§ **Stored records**
┌──
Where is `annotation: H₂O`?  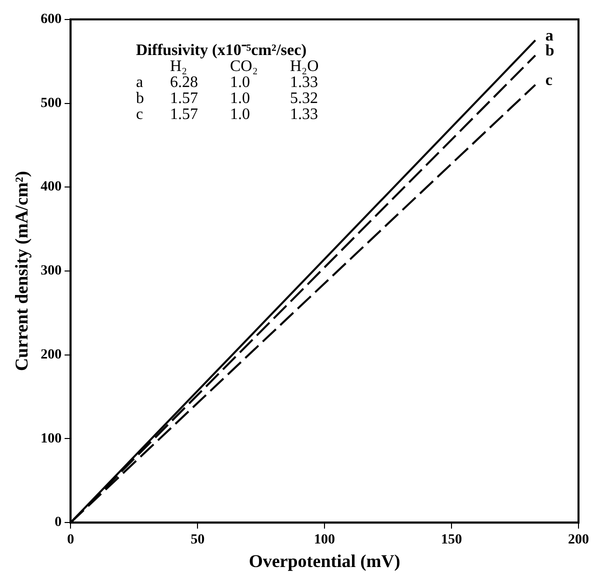 annotation: H₂O is located at coordinates (305, 66).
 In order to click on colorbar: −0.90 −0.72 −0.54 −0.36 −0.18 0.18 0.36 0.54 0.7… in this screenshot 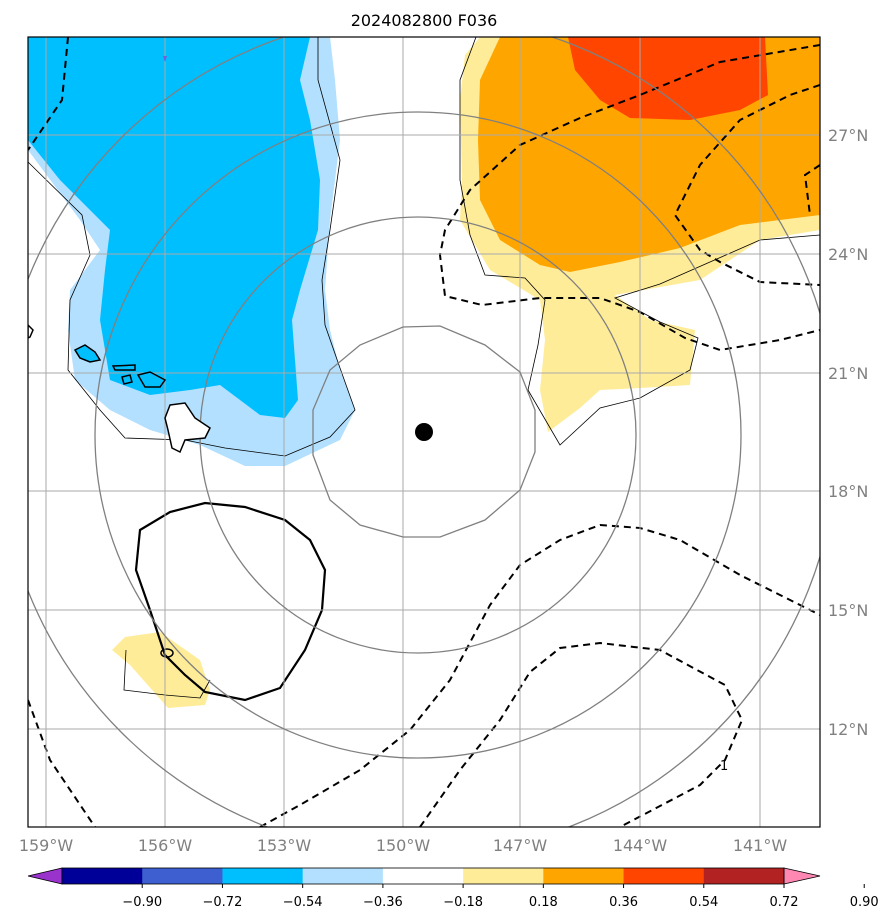, I will do `click(453, 888)`.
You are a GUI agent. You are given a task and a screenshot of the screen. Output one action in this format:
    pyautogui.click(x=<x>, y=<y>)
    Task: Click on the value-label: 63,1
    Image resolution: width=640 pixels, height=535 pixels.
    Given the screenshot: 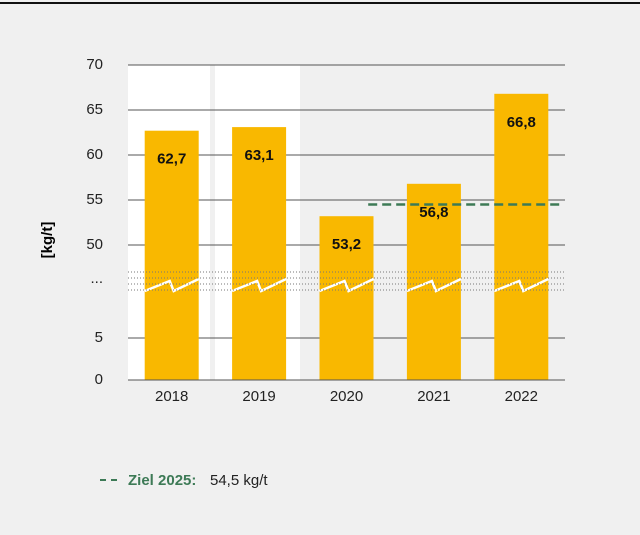 What is the action you would take?
    pyautogui.click(x=258, y=156)
    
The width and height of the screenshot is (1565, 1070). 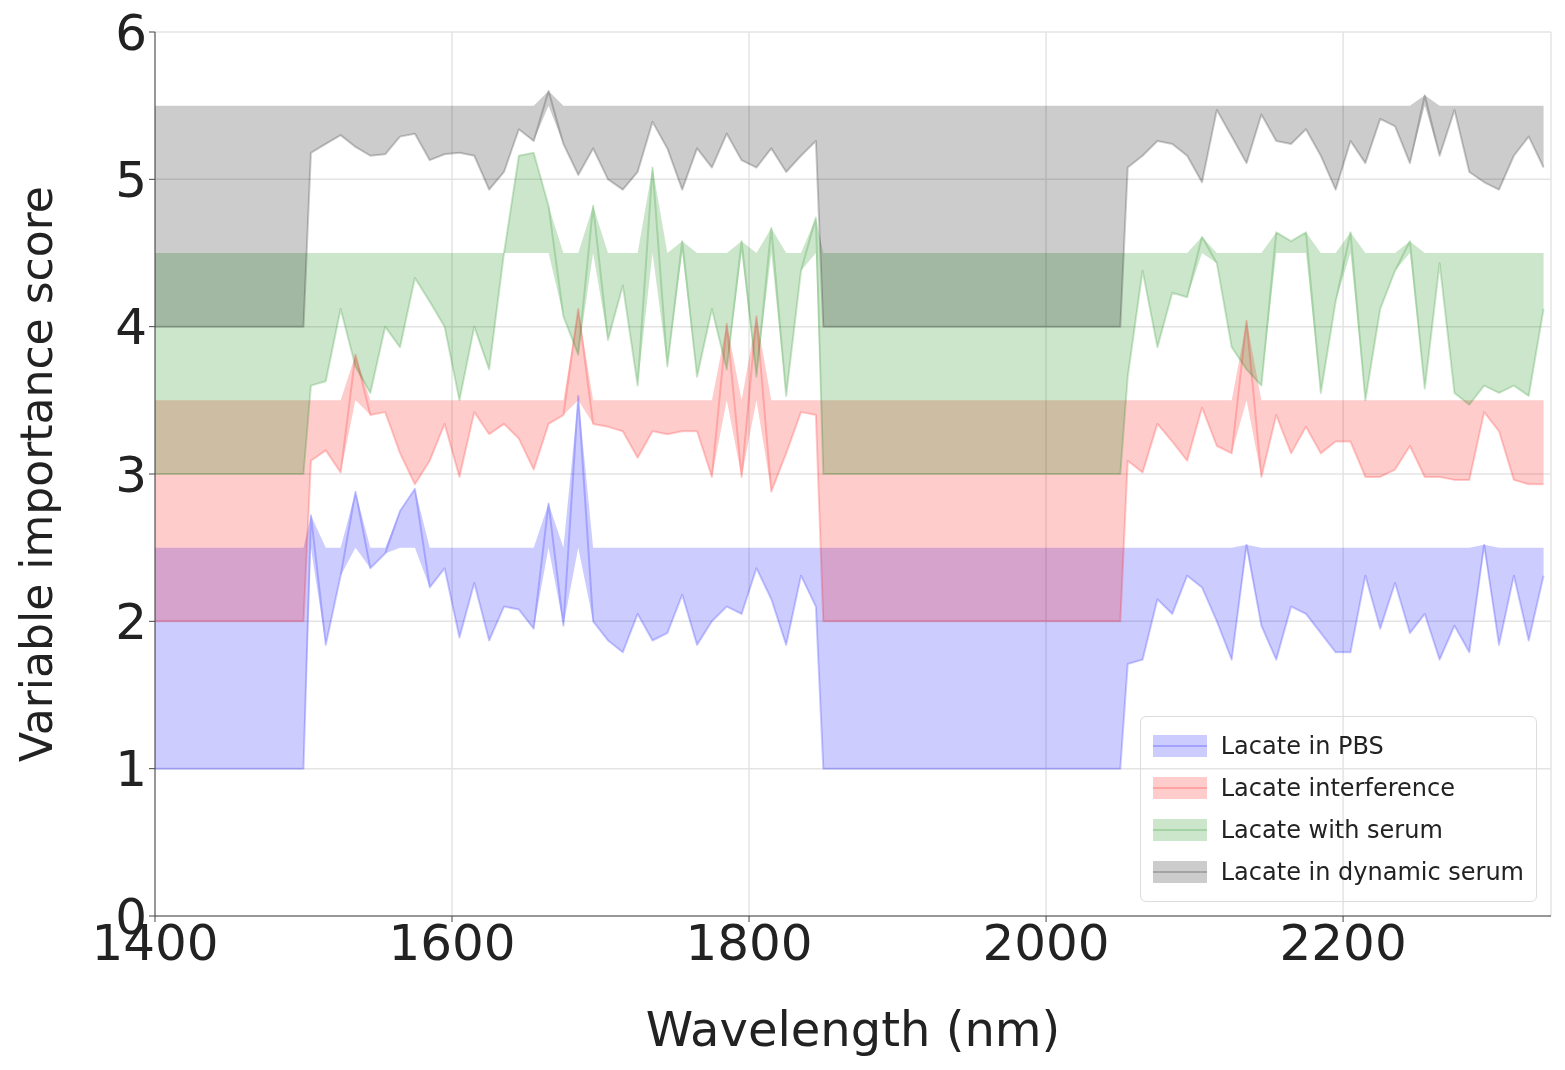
└──
§ **What is required**
Please output the lines of the material from the line with "You are a GUI" up to and including the line with "Image resolution: width=640" as a JSON list of strings, one string per line, leaving out any blank lines.

§ **Solution for this exercise**
[
  "You are a GUI agent. You are given a task and a screenshot of the screen. Output one action in this format:",
  "    pyautogui.click(x=<x>, y=<y>)",
  "    Task: Click on the value-label: 63,1",
  "    Image resolution: width=640 pixels, height=535 pixels."
]